The way I see it, we are really no different than those first bacteria that changed CO2 into O2. Just doin' how we do. And look, oh shit, it broke everything. And I mean, it's not like the little bacteria know any better, but it's also not like there's something inherently evil about utilizing the resources of Earth to better our lives. That's what life is. That's what life does.

And yes. Our influence changes things. But if we don't fix those things, life will go on. It will be different. And in hundreds of millions of years, when the balance starts shifting back, maybe Earth will be ready to support human life again, or something that at least resembles human life somehow. Intelligent life. Or maybe not.

It's crazy, because even if we DID stop polluting the atmosphere and somehow curbed the effects of global warming, the Earth is going to be such a radically different place in hundreds of millions of years regardless. Go up and watch that video again.

In a hundred million years, there's not going to BE a Mediterranean Sea.

That is the fucking birthplace of modern civilization and it's going to be GONE.

Not only that, but the documentary at the very end talked about how the strait of Gibraltar used to connect to Africa, and the Mediterranean Sea dried up and caused all kinds of droughts and weather problems in Africa. And when the dam was breached, and water flooded in, how grasslands grew out over Africa and allowed humans to come down out of the trees.

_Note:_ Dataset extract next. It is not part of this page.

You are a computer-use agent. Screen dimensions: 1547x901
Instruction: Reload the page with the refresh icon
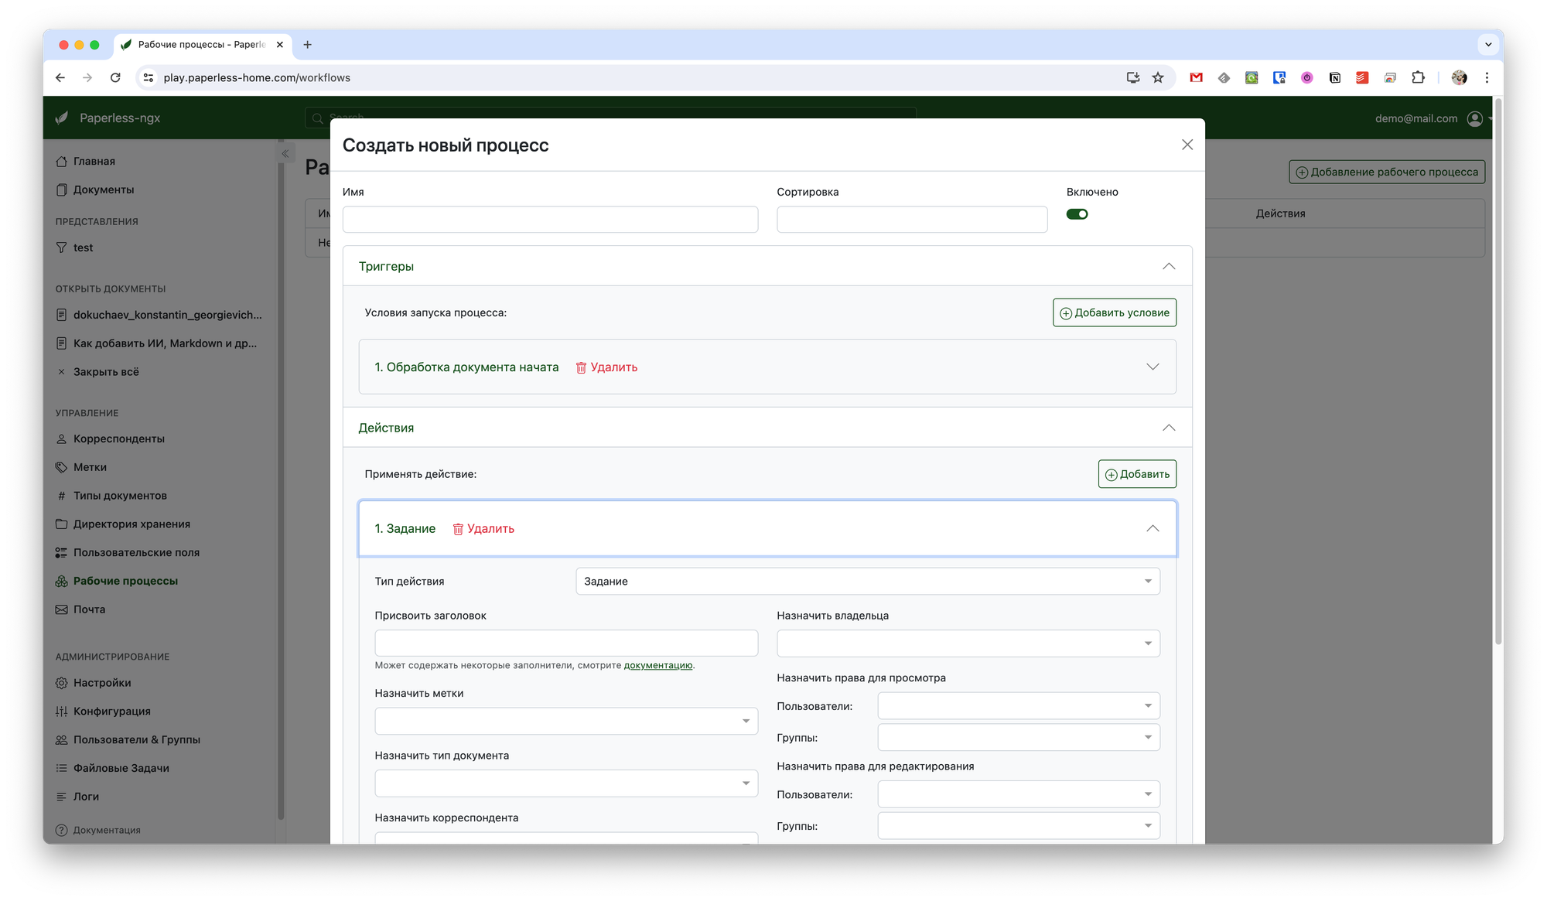point(115,77)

Just imagine how different the world is going to be without a MEDITERRANEAN SEA.

Then, keep watching. By the end of the video, all of the continents come together in a new Pangea. WHAT'S THE WEATHER GOING TO BE LIKE THEN?

idk. It's fucking crazy. Humanity has had a good run so far, couple hundred thousand years or so.

But how long can we really expect or HOPE to last? Even if we fix our own behavior, there's so much other shit going on outside of our control.

I always used to think the apocalypse was a fun fictional prompt, but not much more than that. Probably that little factoid from my econ professor that was something like, "ever since the Industrial Revolution, the world economy has gone up by 2% every year."

And that was meant to placate our anxiety about the erraticism of the market. That stupid little day-to-day spikes and drops don't have much of an impact on the big picture.

This is the first time I kind of stepped back and realized, the 150 years since the Industrial Revolution, on a much bigger, geologic, or even universal scale, is an erratic spike. To us it seems archaeological, but to the Egyptians? To the dinosaurs? To the little oxygen-farting bacteria two billion years ago?

It's a blip.

And who knows what it's going to look like in two hundred million years?

Or 150?

Or ten?

I don't know. Those are my thoughts from the last week.